Katherine Stuart | |
---|---|
Died | 1650 |
Other names | Katherine Howard Katherine, Lady Aubigny Katherine Livingston, Viscountess Newburgh |
Occupation(s) | English noblewoman and Royalist supporter |
Spouse(s) | George Stewart, 9th Seigneur d'Aubigny (1638–1642) James Livingston, Viscount Newburgh (1648–1650) |
Children | 1) Charles Stewart, 3rd Duke of Richmond 2) Katherine Stewart, Baroness Clifton 3) Elizabeth Livingstone |
Parent(s) | Theophilus Howard, 2nd Earl of Suffolk Lady Elizabeth Home |
Katherine Stuart (died 1650) was an English noblewoman and Royalist supporter during the English Civil War. She had married, in secret, her first husband, George Stewart, 9th Seigneur d'Aubigny, against the wishes of both King Charles I and her parents. George commanded a regiment for the king in the opening stages of the war and was killed at the Battle of Edgehill on 23 October 1642.
Katherine used a visit to London, ostensibly to deal with her husband's estate, to clandestinely pass messages to Royalists in the city. After her discovery she was imprisoned in the Tower of London before being released by the intervention of the French ambassador.
Widowed since 1642, Katherine married James Livingston in 1648. The pair unsuccessfully attempted to release the king from parliament's captivity during his journey to trial. After the king's execution, the couple fled to the Netherlands where Katherine died in 1650.

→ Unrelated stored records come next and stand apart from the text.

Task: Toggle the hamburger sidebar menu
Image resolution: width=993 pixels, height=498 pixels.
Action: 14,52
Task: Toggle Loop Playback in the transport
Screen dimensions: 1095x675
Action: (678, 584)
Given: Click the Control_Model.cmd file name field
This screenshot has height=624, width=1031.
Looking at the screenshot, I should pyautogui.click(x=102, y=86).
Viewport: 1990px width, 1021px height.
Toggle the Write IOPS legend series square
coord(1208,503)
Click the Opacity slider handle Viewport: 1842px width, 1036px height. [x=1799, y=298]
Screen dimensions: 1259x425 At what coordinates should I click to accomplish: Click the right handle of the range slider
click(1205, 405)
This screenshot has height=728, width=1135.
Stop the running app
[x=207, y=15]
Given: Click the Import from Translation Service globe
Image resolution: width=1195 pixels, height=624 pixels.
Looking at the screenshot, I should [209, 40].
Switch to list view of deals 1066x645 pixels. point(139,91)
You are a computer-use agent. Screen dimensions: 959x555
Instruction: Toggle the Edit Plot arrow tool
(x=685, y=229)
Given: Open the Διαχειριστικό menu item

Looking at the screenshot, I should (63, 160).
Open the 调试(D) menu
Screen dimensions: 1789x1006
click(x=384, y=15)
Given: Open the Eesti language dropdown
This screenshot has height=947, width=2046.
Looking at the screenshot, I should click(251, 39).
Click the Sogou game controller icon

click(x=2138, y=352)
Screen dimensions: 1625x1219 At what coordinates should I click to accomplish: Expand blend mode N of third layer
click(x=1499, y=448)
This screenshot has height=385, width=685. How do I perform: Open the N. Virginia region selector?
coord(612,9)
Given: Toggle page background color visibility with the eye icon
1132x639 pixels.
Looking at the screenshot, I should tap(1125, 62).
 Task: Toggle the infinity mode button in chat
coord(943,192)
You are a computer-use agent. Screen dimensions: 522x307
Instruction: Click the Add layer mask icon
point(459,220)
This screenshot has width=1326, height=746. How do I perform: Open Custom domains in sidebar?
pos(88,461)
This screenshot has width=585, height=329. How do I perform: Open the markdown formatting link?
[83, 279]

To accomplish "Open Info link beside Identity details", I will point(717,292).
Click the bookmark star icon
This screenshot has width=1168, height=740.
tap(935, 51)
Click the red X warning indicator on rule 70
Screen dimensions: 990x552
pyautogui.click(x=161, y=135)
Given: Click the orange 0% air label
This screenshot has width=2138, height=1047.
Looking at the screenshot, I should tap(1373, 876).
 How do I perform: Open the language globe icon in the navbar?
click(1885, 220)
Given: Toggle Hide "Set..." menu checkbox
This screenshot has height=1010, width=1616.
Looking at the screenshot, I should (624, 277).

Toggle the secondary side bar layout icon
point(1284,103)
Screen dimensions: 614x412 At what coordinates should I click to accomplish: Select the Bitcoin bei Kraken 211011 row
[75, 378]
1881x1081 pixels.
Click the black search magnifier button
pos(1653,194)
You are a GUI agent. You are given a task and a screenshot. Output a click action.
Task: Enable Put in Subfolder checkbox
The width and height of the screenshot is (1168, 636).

Stuart was born Katherine Howard to Theophilus Howard, 2nd Earl of Suffolk, and his wife Lady Elizabeth Home. Stuart defied her parents and secretly married George Stewart, 9th Seigneur d'Aubigny, in May 1638. By doing so she also went against the plans of King Charles I who was guardian to George and his brother James Stewart, 1st Duke of Richmond. The marriage was immortalised in a Van Dyck portrait of George which had the motto "love is stronger than I am". The couple had a son, Charles Stewart, 3rd Duke of Richmond (born 1639), and a daughter, Katherine Stewart, Baroness Clifton (born before 1642). [1]
At the outbreak of the First English Civil War in August 1642 George sided with the king and was killed whilst commanding a cavalry regiment at the Battle of Edgehill on 23 October 1642. [2] After her husband's death Katherine joined Charles' court at Oxford. She was granted permission by the parliamentary forces to enter London in May 1643 to put her husband's affairs in order and used this trip to convey messages from the king to Royalist sympathisers in the city (part of the Waller plot). [1] King Charles once received so many letters in code from Katherine on the subject of his Scottish supporters that he put them aside, writing it would cost a whole day to decipher them. [3]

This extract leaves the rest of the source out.